Setelah menemani Ino membayar pakaian yang dipilihnya, tiba-tiba saja Ino menyeretnya ke stand peramal yang berada di mall.
" Untuk apa kau membawa ku kesini Pig?" Tanya Sakura bingung.
" Sudah kau diam saja aku hanya penasaran"
" Ada yang bisa saya bantu nona?" Tanya seorang perempuan yang berada di dalam stand itu.
" Apa anda peramalnya nona?" Ino bertanya balik. Perempuan berambut pirang itu menggeleng.
" jadi anda ingin di ramal?" tanyanya lembut. Ino menggeleng.

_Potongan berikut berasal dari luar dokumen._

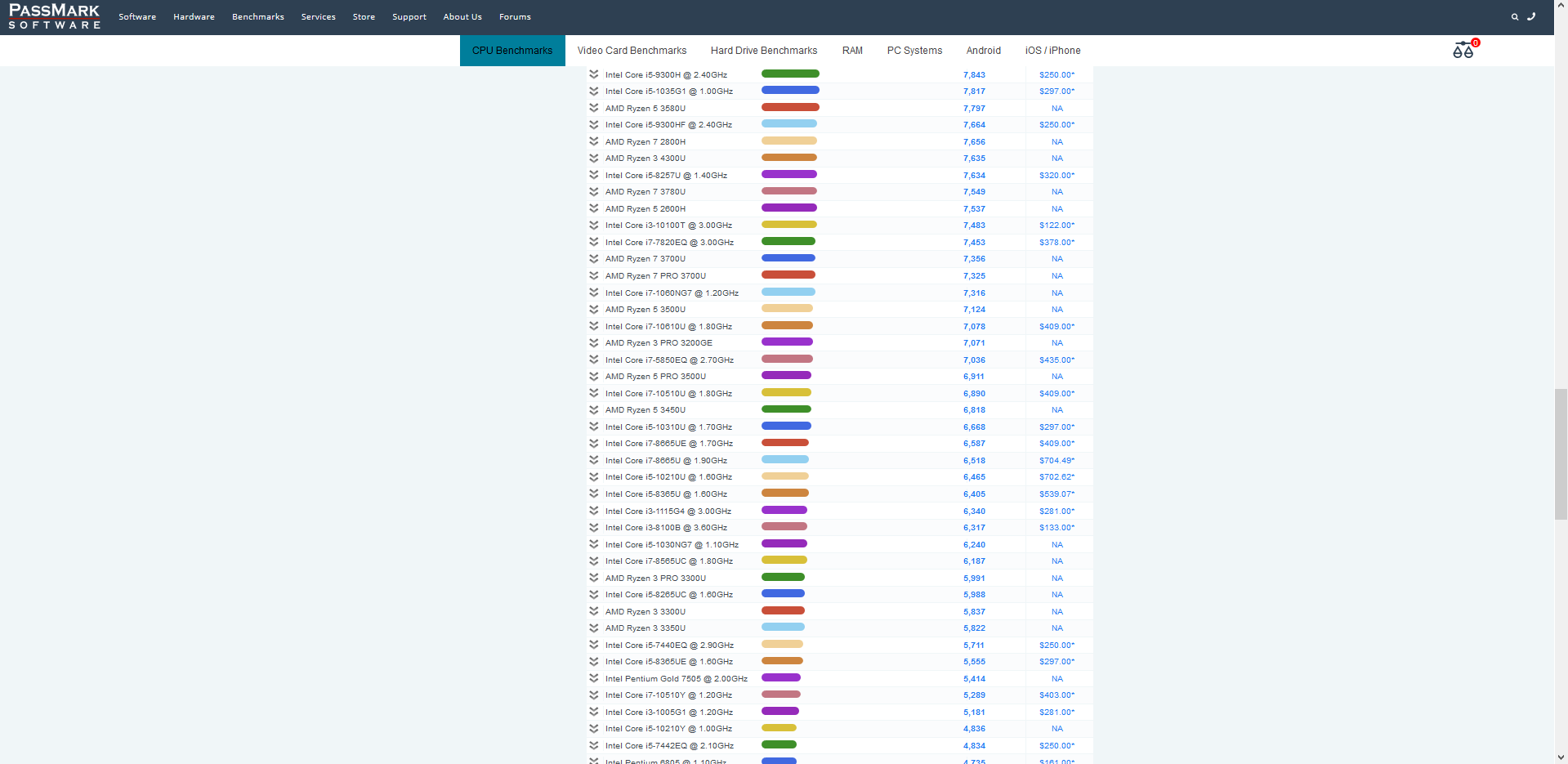Expand the Intel Core i5-9300H row chevron
This screenshot has width=1568, height=764.
coord(594,74)
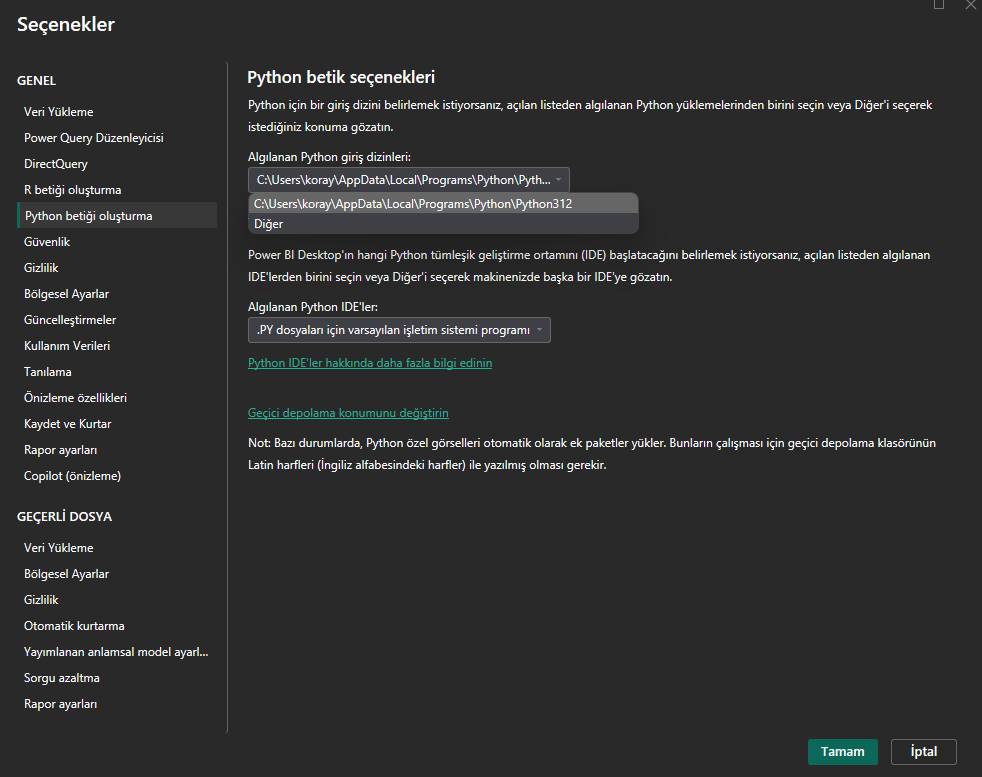Screen dimensions: 982x777
Task: Open the Güvenlik settings page
Action: tap(47, 242)

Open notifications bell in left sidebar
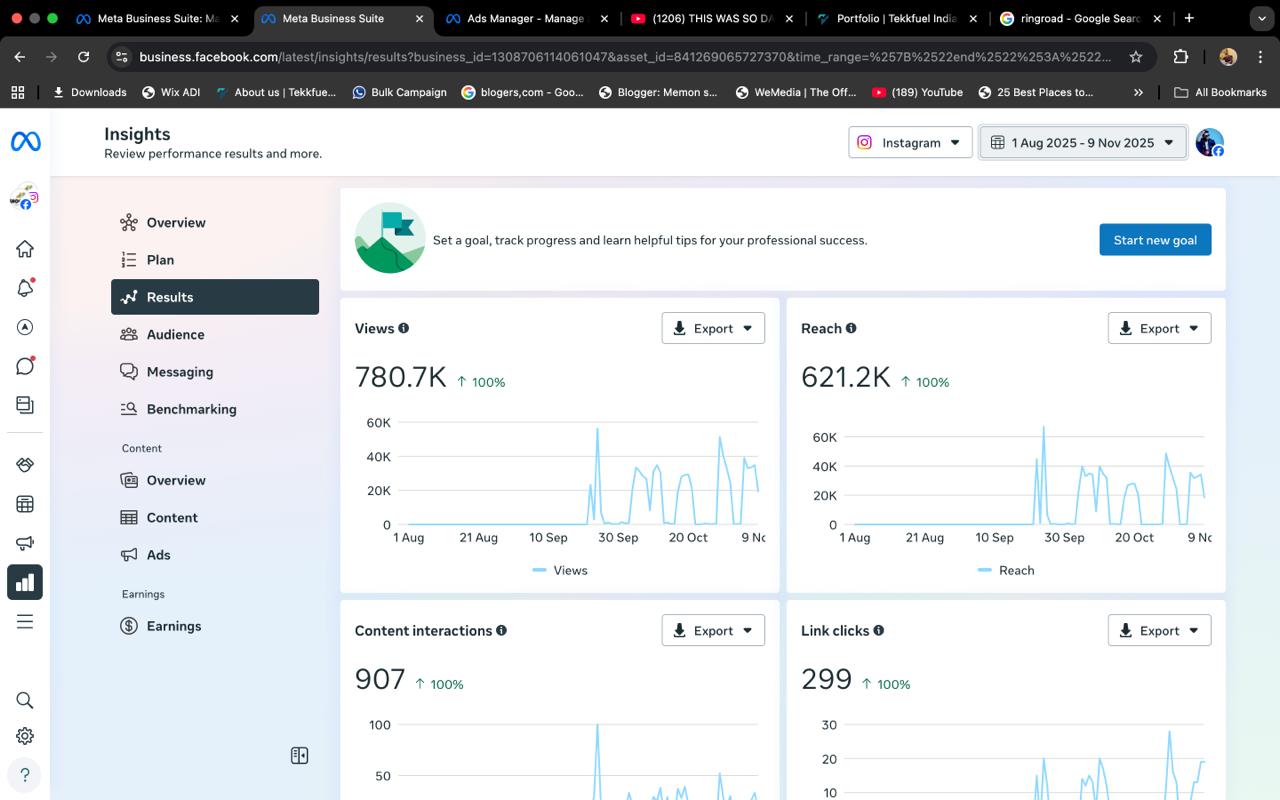point(25,288)

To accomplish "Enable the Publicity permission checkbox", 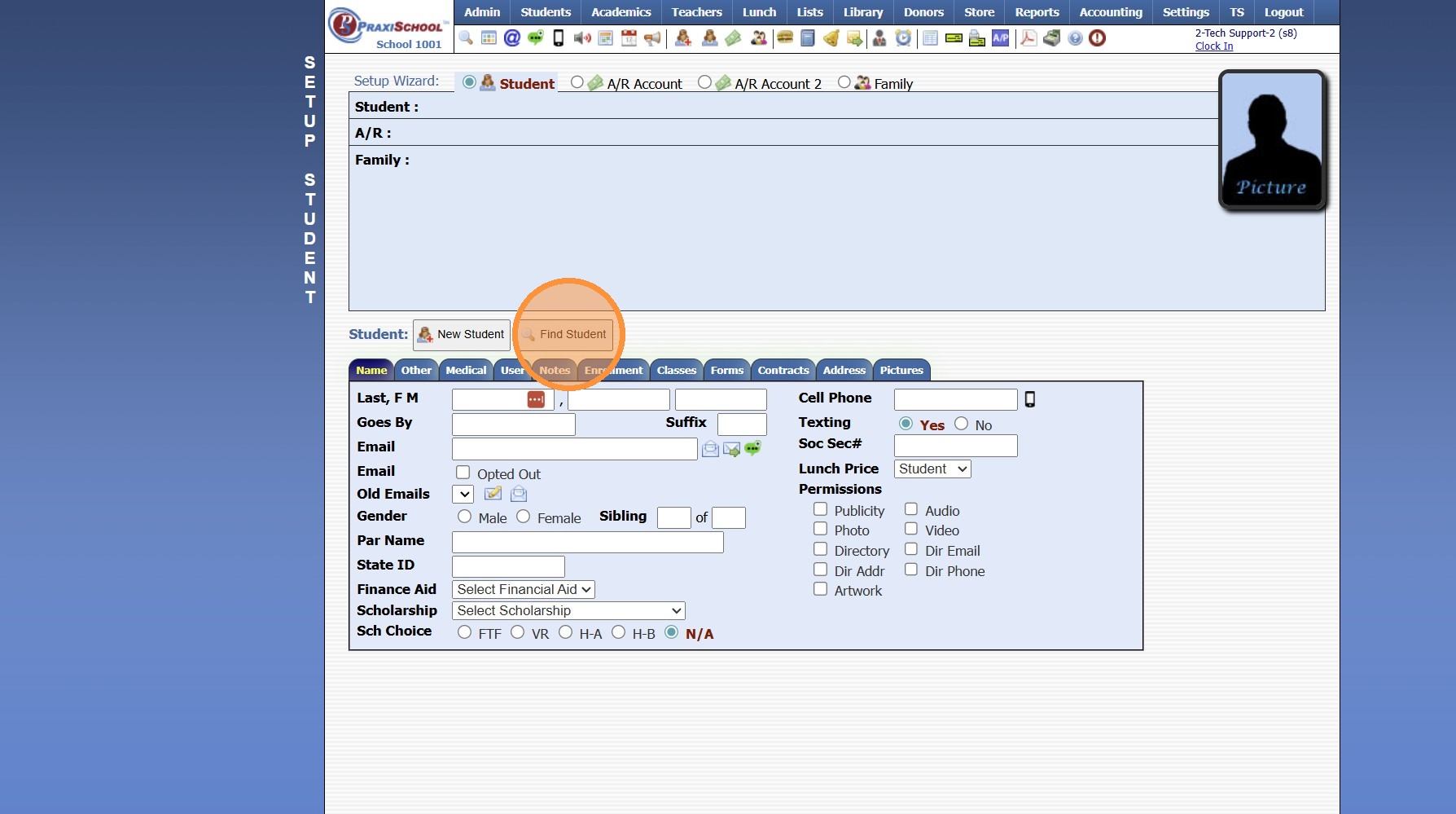I will point(821,509).
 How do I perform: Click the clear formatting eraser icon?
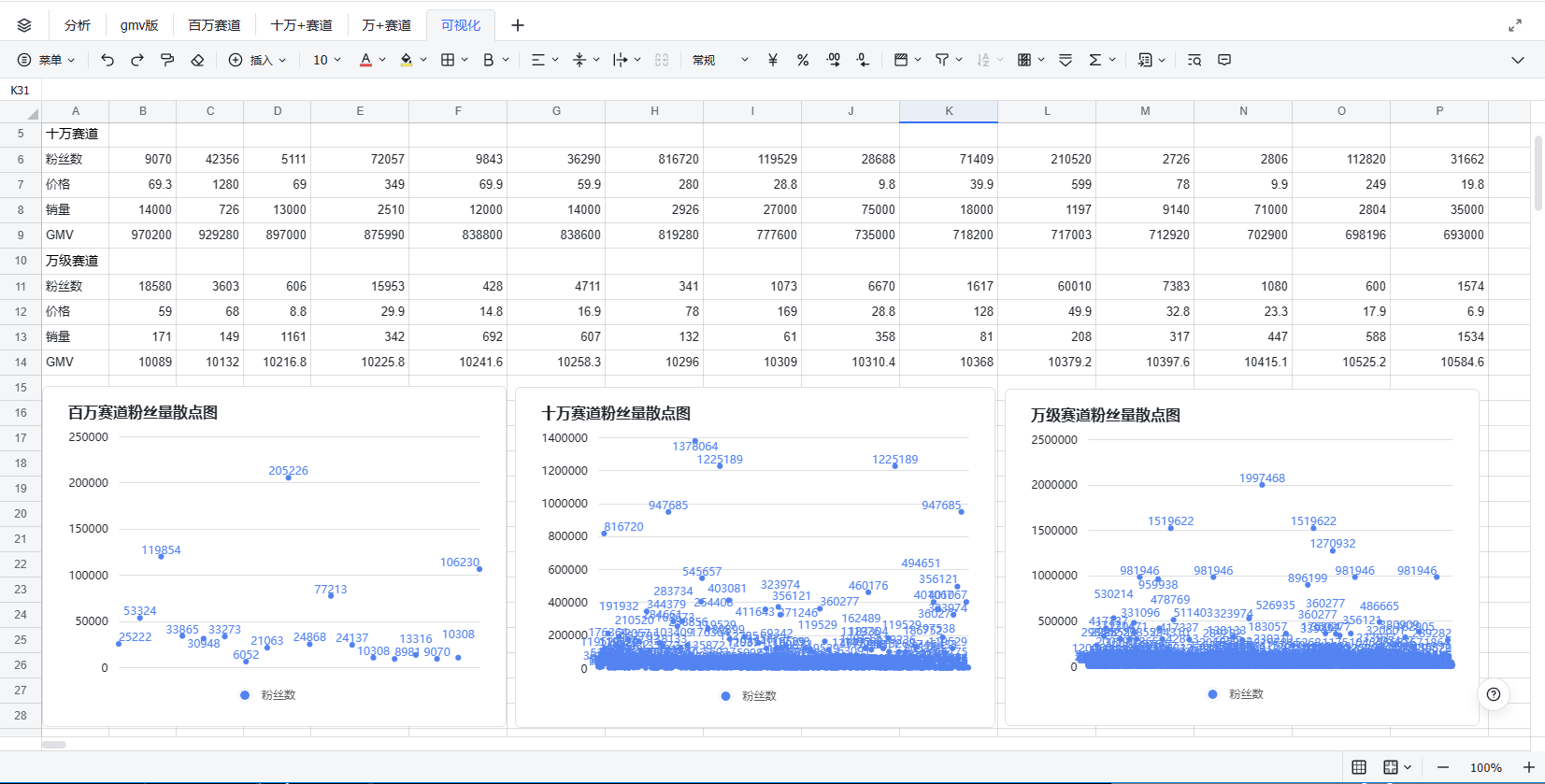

" Bukan saya tapi dia" Ino menunjuk Sakura, Sakura yang di tunjuk hanya bisa diam memandang Ino penuh Tanya.
" Hey! Jangan aneh-aneh Pig…. Ayo kita pulang aku tak ingin nii-chan khawatir"
" Ayolah forehead, aku hanya benar-benar heran kenapa sampai saat ini kau masih saja single, padahal kecantikan dan kepopuleranmu denganku beda tipis " Sakura memandang Ino sengit.
" Jawabanya mudah aku hanya ingin sendiri, sekarang ayo kita pulang ok?" Ino menahan tangan Sakura yang hendak beranjak.
" Ayolah Saku-chan kali ini saja ini yang pertama dan terakhir, aku janji, ya?ya?ya?" Ino mengeluarkan tatapan puppy eyesnya yang selalu bisa membuat sakura luluh
" Baiklah cepat selesaikan ini dan kita pulang " Ino tersenyum lebar, Sakuranya memang mudah sekali luluh.
" Anda jadi meramal nona? " Tanya perempuan berambut pirang itu. Ino mengangguk lalu perempuan berambut pirang membawa Ino dan Sakura ke dalam.
" shion-chan ada 2 orang gadis yang ingin di ramal" kata perempuan pirang itu riang. Seorang perempuan yang di panggil shion menatap Sakura dan Ino bergantian.
" Loh kamu bukannya kouhai kami yang selalu di bully itu… aww… sakit forehead mengapa kau memukul kepalaku" Ino menatap Sakura kesal.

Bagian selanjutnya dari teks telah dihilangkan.